Вороной шел под тобой хорошо, ты пустил его в легкий галоп, и конь с него не сбился до самого дедушкина дома. А солнце на закате, земля красная, ветерок подувает, прохладно — и ты опять на родине.
На всю ночь, верно, зарядил. На холме нашем холодно сейчас, мокро, и ни души. Темно, тихо и слякотно. Долго не высохнет грязь. Он хотел, чтоб я ему о нашей встрече говорил. А чудно — один вечер такой ясный, а на следующий льет, будто и не кончит никогда. Может, там, где он, уже не льет. Он далеко теперь отъехал, и, может, дождя нет, и он не спит и видит звезды, видит землю в лунном свете. Поезд замедлит ход на подъеме в горы у Вильямса и Флагстаффа; свет, луны оденет черные деревья, очертит их на звездном небе. Может, он не спит и ему хорошо.
А затем поезд повернет вниз, на юго-восток, и солнце взойдет, и раскроется даль. Встает солнце над равниной Пейнтед-Дезерт, темнеют овраги, алеет и лиловеет земля в раннем утре, красивом и тихом, и лежит перед тобою весь край до Уайд-Руинз и Корнфилдса.

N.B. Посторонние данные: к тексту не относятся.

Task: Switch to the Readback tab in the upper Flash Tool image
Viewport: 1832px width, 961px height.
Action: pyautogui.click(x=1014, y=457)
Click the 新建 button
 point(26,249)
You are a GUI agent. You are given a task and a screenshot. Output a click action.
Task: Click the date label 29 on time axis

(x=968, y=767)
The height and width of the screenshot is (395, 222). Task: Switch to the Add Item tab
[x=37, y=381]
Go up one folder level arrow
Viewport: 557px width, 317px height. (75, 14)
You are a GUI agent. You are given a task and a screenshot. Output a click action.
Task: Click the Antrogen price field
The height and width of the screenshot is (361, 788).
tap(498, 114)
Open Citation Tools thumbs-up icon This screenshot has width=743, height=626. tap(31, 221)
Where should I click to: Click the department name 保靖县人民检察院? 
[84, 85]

Славно тебе ехать, внутри у тебя хорошо, прохладно, тихо, и вороной скачет легко, как ветер. Дедушка твой на год постарел и плачет, увидев тебя; потому плачет, что растил тебя, сироту, и ты уехал и вот возвращаешься. Возвращаешься, как надлежит мужчине — на вороном и красивом коне. Он поет песнь об этом. И все хорошо, и от тебя никаких слов не надо.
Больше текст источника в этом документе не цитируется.